After the optimization, a steady CFD simulation is carried out using one of the best 25 solutions from the 3D Pareto frontier. Considering the temperature, ${\mathrm{CO}}_2$, and the energy cost in a balanced way, we choose the following pair of control variables: The heat load of east roofs is 154.56 ${\mathrm{W}/\mathrm{m}}^2$; the speeds of three fans are 3.56 m/s (Fan $\#1$), 3.448 m/s (Fan $\#2$), and 1.228 m/s (Fan $\#3$); the velocity of ${\mathrm{CO}}_2$ emission is 0.021 m/s.

To roughly describe the resulted temperature distribution of this solution, we record the main temperature contour at center plane in Figure 14 (top). Although the ideal value in the temperature index was set at 306 K, a iso-surface of 311 K (38 ${}^{\circ }\mathrm{C}$) is drawn in this figure considering the heat resistance of crops. From the iso-surface, we can find that most of controlled area’s temperature is below 38 ${}^{\circ }\mathrm{C}$, and the temperature near the roof (above three meters height) rise sharply because of the solar radiant heat. In the bottom sub-figure, we also record the resulted ${\mathrm{CO}}_2$ distribution at 0.3 m height. Quantitatively, the average error from standard value (1000 ppm) within crop area is less than 0.005 ppm.
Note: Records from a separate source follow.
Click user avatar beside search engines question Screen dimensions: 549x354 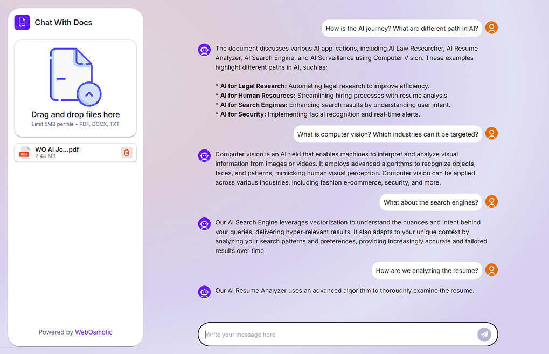(491, 202)
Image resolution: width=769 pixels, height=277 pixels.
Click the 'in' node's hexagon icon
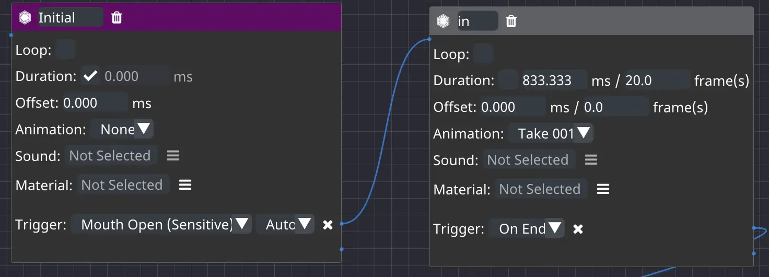443,21

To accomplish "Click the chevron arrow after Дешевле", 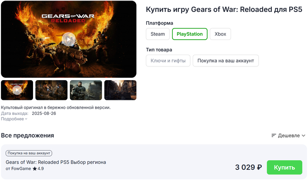I will [x=304, y=136].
To describe the temperature distribution’s feature of crop area, we also extract three temperature fields at different heights (1.5 m, 1.0 m, 0.3 m) and record them in Figure 15. From the figure, it was found that the temperature values within the most crop area (red rectangle) are between 35 ${}^{\circ }\mathrm{C}$ and 37 ${}^{\circ }\mathrm{C}$. This was a result of compromise between environmental parameters and energy usage by multi-objective optimization. Note that the results were based on the premise that keep the ventilation design of the greenhouse unchanged, and some boundary conditions were simplified for simulation iterations.

To our knowledge, the multi-objective algorithm NSGA-II had a better sorting algorithm and better incorporated elitism than its previous version, NSGA [23]. The proposed CFD-EA optimization platform also may adopt other latest stochastic algorithms, which is suitable for discontinuous, complicated, and distributed parameter systems. However, the time-consuming issue is a big holdback to the proposed method’s applications. Next step, a supercomputer with 260 computing cores will be hired to do such calculations.

One of the purposes of the CFD-EA platform is to serve as a tool for searching the set-points of the greenhouse environmental variables with high spatial resolution. The Pareto frontier of solutions provides useful information for decision-making. However, the set points vary due to different plants, regions, and seasons. The above results cannot be directly used as a control basis without concrete analysis for specific issues.

6. Conclusions

Considering the environmental factors’ spatial influences in greenhouses, this paper presents a CFD-EA optimization scheme that combines CFD simulations with multi-objective evolutionary algorithms. The NSGA-II is stochastic in nature and able to extract the inter features between environmental parameters and energy costs, providing information on optimal control variables and performances of greenhouse systems with high spatial resolution. A field greenhouse located in Jiangsu Province, east China, is used for the CFD model construction and validation. A simulated crop growing area (180 ${\mathrm{m}}^3$) in the greenhouse in a summer noon scenario is chosen for the optimization case study. The used multiple objectives include: indoor temperature field, ${\mathrm{CO}}_2$ distribution and energy costs. The heat load of roofs, the speeds of ventilation fans, and the simulated ${\mathrm{CO}}_2$ emission are involved as control variables. As a result, 25 pairs of control variables from a total of 250 chromosomes were identified belonging to the optimum set point basis. Using this method, we can adjust optimal environmental variables with high spatial resolution to find the balance of energy saving and environment suitability. A detailed analysis may be provided that helps find the potential of the crop yield and energy conservation.

In the future works, a supercomputer with high computing speeds will be hired to solve the time-consuming problem; the interactive optimization scheme will be applied for optimal design of size, materials, and layout of greenhouse models.